++++ Dati forniti ++++
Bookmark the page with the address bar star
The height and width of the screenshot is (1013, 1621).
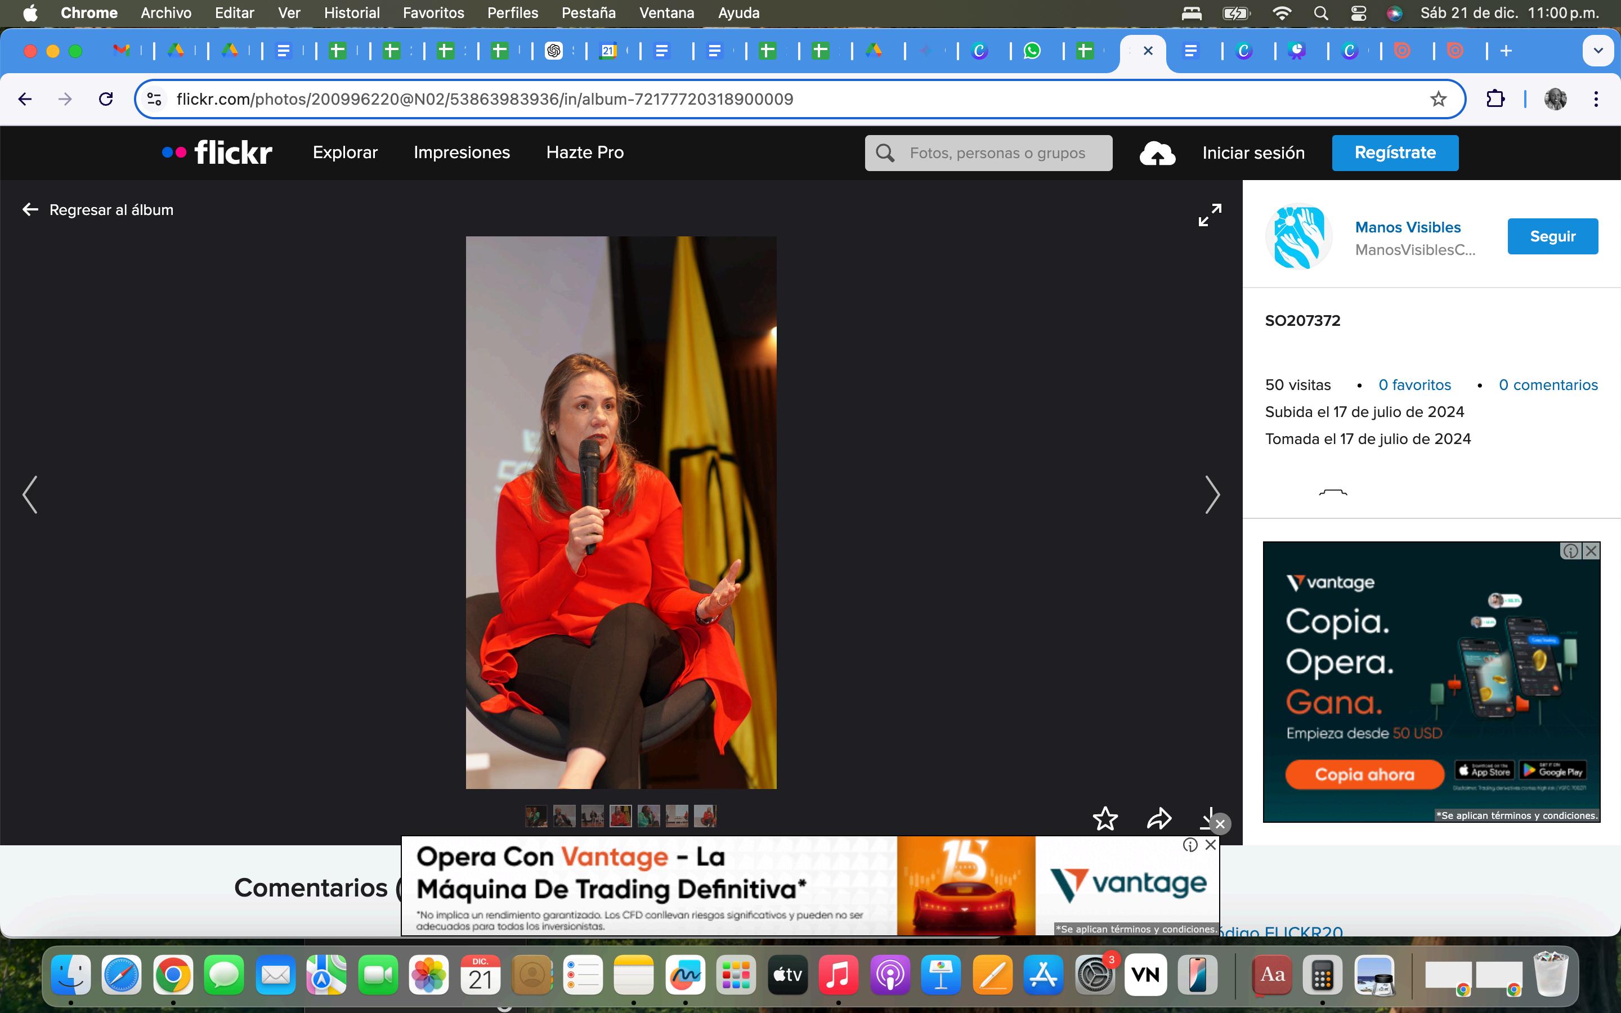click(x=1437, y=99)
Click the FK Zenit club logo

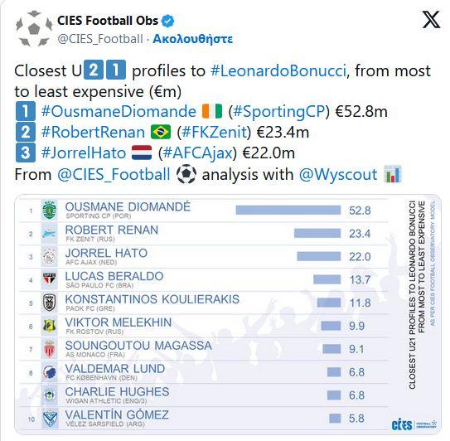(50, 234)
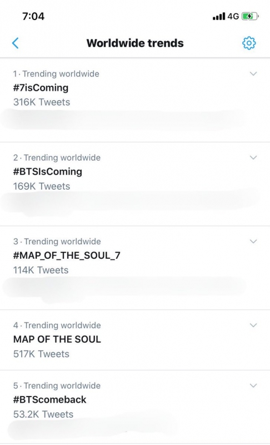The height and width of the screenshot is (445, 270).
Task: Open trends settings gear icon
Action: pos(249,43)
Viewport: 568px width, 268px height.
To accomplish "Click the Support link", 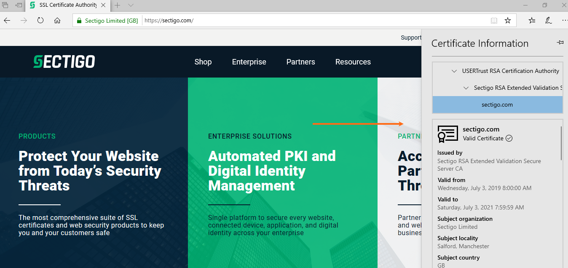I will 411,38.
++++
Problema assegnato:
Riscrivi senza modifiche le voci dall'inizio fino alla riga che contiene "Action: pos(249,43)", compresa, tralasciando le immagini.

Soluzione esercizio:
Bookmark the page with the address bar star
The height and width of the screenshot is (1013, 1621).
click(x=1437, y=99)
Click the FK Zenit club logo

(50, 234)
The height and width of the screenshot is (445, 270).
Task: Open trends settings gear icon
Action: pos(249,43)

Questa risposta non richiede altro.